== Provided data ==

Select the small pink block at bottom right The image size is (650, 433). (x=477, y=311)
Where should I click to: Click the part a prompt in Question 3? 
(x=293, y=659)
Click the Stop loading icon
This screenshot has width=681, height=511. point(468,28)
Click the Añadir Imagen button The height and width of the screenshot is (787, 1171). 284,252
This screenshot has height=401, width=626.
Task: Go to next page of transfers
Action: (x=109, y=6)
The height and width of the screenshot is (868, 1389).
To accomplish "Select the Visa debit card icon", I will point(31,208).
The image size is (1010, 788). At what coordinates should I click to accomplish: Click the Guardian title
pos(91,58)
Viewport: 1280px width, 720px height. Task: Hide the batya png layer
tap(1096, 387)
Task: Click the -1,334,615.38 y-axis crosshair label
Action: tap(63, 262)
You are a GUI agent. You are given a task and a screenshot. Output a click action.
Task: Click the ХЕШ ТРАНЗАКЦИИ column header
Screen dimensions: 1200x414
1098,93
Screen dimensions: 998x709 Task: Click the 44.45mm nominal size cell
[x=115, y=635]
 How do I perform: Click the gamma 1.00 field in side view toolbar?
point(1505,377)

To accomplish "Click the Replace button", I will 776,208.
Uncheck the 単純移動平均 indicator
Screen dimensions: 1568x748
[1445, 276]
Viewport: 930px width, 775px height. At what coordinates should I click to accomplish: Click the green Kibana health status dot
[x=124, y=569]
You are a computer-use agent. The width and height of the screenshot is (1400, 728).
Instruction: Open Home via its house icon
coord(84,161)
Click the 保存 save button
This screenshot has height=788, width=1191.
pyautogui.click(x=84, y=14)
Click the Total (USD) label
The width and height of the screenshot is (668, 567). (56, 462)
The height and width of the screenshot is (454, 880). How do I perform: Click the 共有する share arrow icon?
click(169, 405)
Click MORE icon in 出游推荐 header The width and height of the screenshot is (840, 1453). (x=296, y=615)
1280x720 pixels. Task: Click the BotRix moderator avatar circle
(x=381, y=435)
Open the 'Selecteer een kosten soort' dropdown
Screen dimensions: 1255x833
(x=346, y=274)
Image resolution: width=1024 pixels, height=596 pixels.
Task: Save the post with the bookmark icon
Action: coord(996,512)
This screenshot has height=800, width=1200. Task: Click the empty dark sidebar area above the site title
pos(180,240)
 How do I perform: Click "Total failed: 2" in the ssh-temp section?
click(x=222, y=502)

===

# Required work:
The full set of records should be duplicated exactly.

# Written solution:
Select the small pink block at bottom right The image size is (650, 433). (x=477, y=311)
Where should I click to: Click the part a prompt in Question 3? 
(x=293, y=659)
Click the Stop loading icon
This screenshot has width=681, height=511. point(468,28)
Click the Añadir Imagen button The height and width of the screenshot is (787, 1171). 284,252
This screenshot has height=401, width=626.
Task: Go to next page of transfers
Action: (x=109, y=6)
The height and width of the screenshot is (868, 1389).
To accomplish "Select the Visa debit card icon", I will point(31,208).
The image size is (1010, 788). At what coordinates should I click to accomplish: Click the Guardian title
pos(91,58)
Viewport: 1280px width, 720px height. Task: Hide the batya png layer
tap(1096, 387)
Task: Click the -1,334,615.38 y-axis crosshair label
Action: tap(63, 262)
You are a GUI agent. You are given a task and a screenshot. Output a click action.
Task: Click the ХЕШ ТРАНЗАКЦИИ column header
Screen dimensions: 1200x414
1098,93
Screen dimensions: 998x709 Task: Click the 44.45mm nominal size cell
[x=115, y=635]
 How do I perform: Click the gamma 1.00 field in side view toolbar?
point(1505,377)

To accomplish "Click the Replace button", I will 776,208.
Uncheck the 単純移動平均 indicator
Screen dimensions: 1568x748
[1445, 276]
Viewport: 930px width, 775px height. At what coordinates should I click to accomplish: Click the green Kibana health status dot
[x=124, y=569]
You are a computer-use agent. The width and height of the screenshot is (1400, 728).
Instruction: Open Home via its house icon
coord(84,161)
Click the 保存 save button
This screenshot has height=788, width=1191.
pyautogui.click(x=84, y=14)
Click the Total (USD) label
The width and height of the screenshot is (668, 567). (56, 462)
The height and width of the screenshot is (454, 880). How do I perform: Click the 共有する share arrow icon?
click(169, 405)
Click MORE icon in 出游推荐 header The width and height of the screenshot is (840, 1453). (x=296, y=615)
1280x720 pixels. Task: Click the BotRix moderator avatar circle
(x=381, y=435)
Open the 'Selecteer een kosten soort' dropdown
Screen dimensions: 1255x833
(x=346, y=274)
Image resolution: width=1024 pixels, height=596 pixels.
Task: Save the post with the bookmark icon
Action: coord(996,512)
This screenshot has height=800, width=1200. Task: Click the empty dark sidebar area above the site title
pos(180,240)
 How do I perform: Click "Total failed: 2" in the ssh-temp section?
click(x=222, y=502)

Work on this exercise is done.